何人かのクラスメイトと目が合う。すぐ気まずそうに視線を逸らされてしまったけれども。

 由布と美依から目を背けてお喋りに花を咲かせ、また別の子は机に突っ伏して眠るのに戻り、あるいは授業の予習を始める。この数秒は何もなかったかのように。

 ゆーは何歌うか知ってるっけ。あ、後で楽譜配るからなくしちゃダメだよ。

 手首に指が巻きついている。細くて白くてピアノが似合いそうで、爪が綺麗で、普通の子が普通に手を繋ぐのを求められたら舞い上がってしまいそうな人の、美しい手だ。
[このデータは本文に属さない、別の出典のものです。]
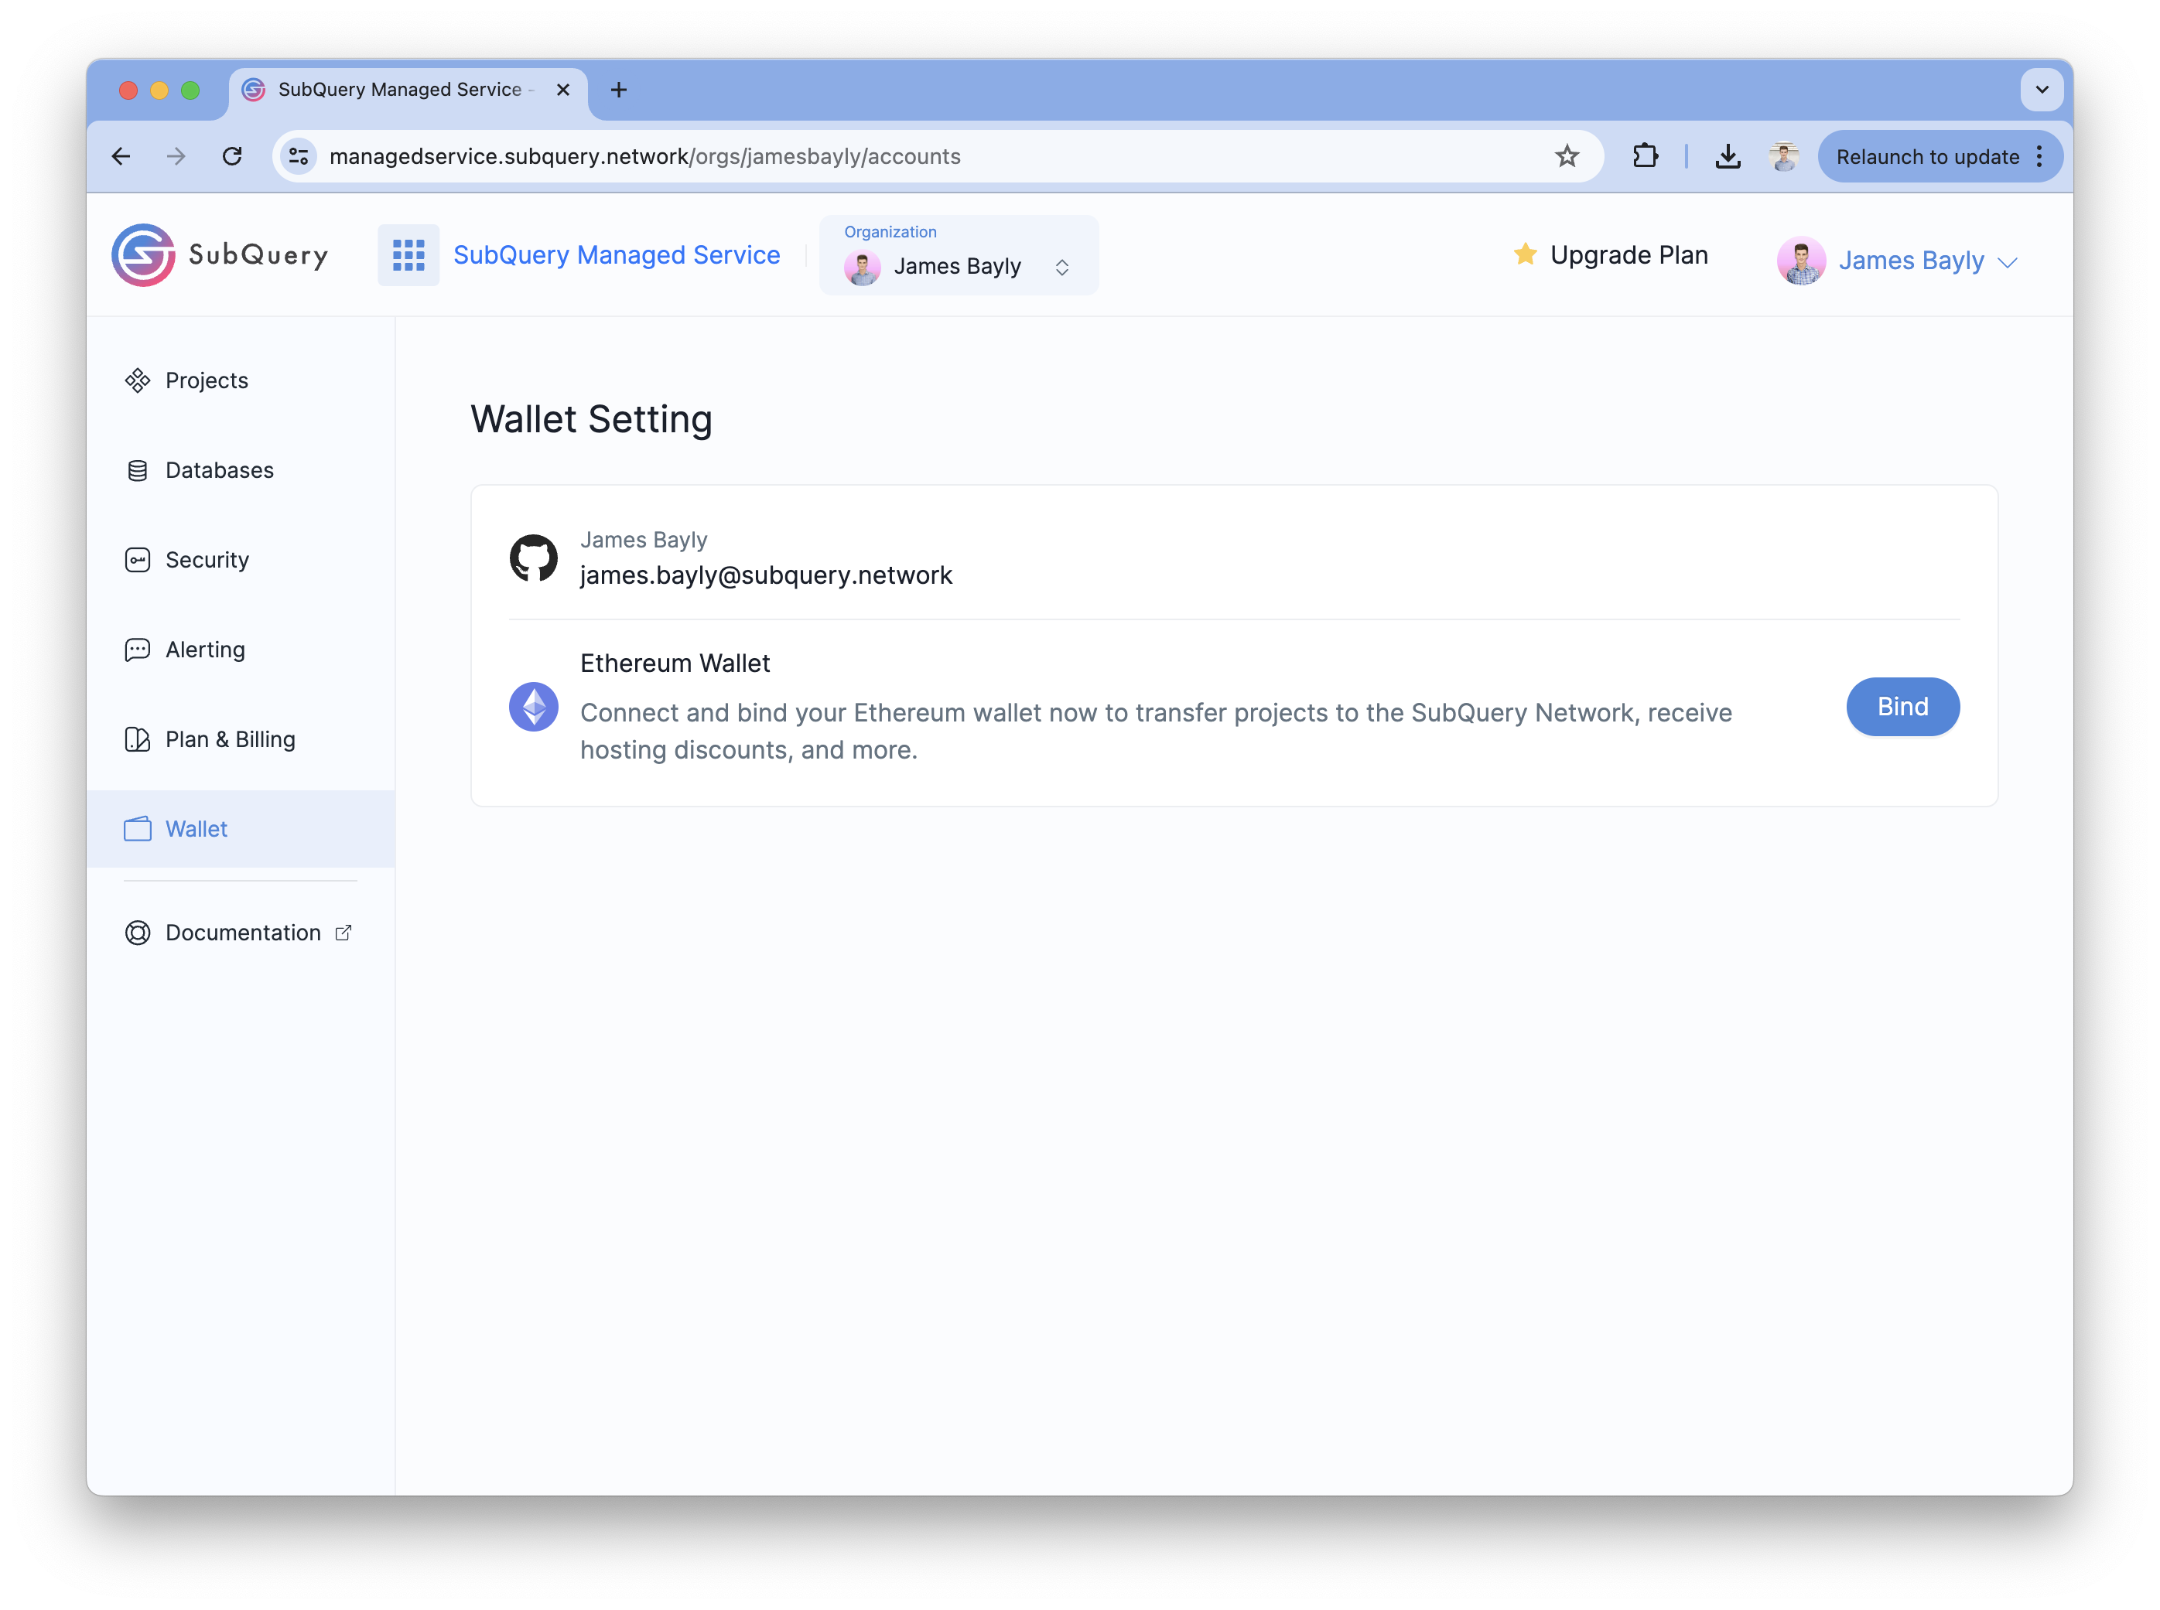Click the Databases sidebar icon
Viewport: 2160px width, 1610px height.
(138, 470)
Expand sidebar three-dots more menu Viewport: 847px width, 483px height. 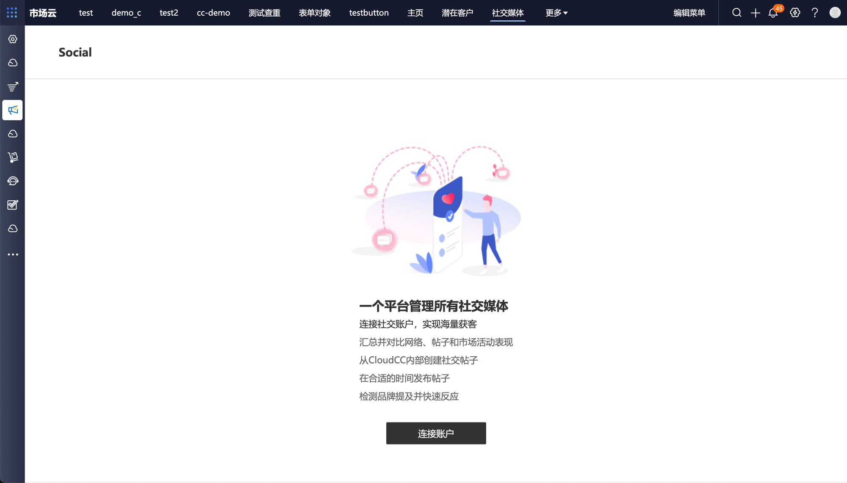(13, 254)
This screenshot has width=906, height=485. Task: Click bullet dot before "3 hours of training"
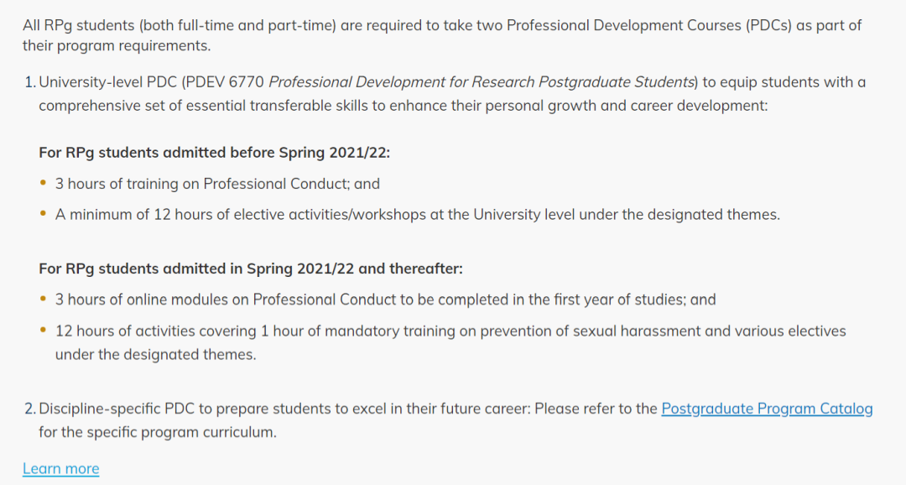click(44, 183)
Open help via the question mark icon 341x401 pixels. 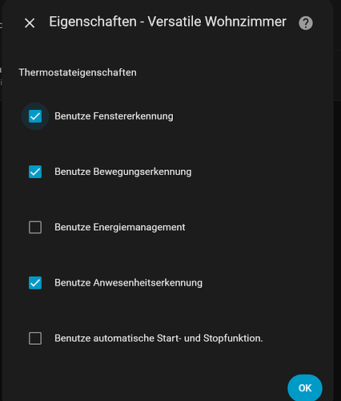coord(306,23)
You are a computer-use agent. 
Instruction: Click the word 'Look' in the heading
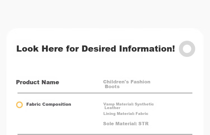click(27, 49)
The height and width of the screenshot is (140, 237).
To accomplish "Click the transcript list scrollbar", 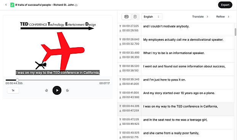I will (235, 32).
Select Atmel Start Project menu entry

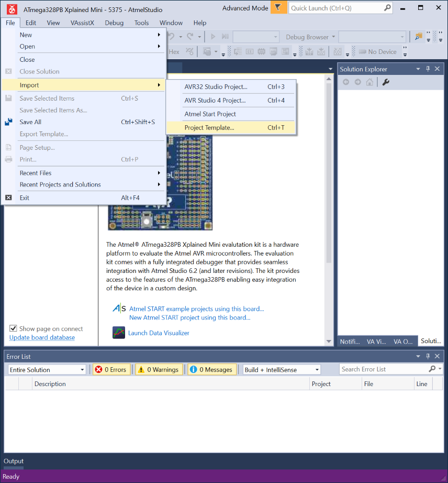pyautogui.click(x=210, y=114)
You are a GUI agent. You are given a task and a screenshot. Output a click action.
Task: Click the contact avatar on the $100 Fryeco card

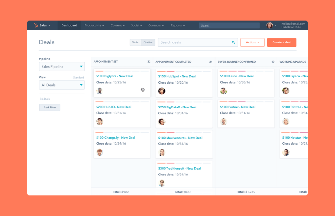pos(285,91)
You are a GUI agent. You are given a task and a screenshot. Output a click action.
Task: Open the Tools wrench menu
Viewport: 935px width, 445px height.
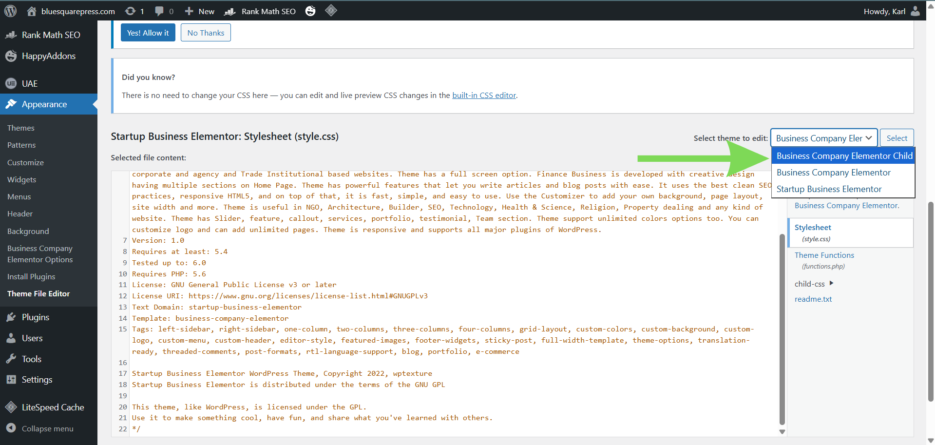[x=31, y=359]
 この手がゆーまのものだったら良いのに。美依の所属する女子グループへ連行されながら、由布はそんな不謹慎なことを考えた。

 ゆー、ご飯食べよ。
 ゆー、音楽室行こ?
 こら、ゆー。またメールばっかりして。

 いつも、美依に気遣ってもらっていることは分かっている。

 六月になってもまだクラスに馴染もうとしない由布をじれったく思っているのだろうし、たまに、こんな風に不機嫌そうな美依も見る。苛立たせているのは、自分だ。


 ゆーはソプラノとアルトどっちが良いの?
 ……楽なのはどっち?

 女の子らしい、鈴を転がすような声が回想の声とダブって聞こえ、由布は返事をするのに少し遅れた。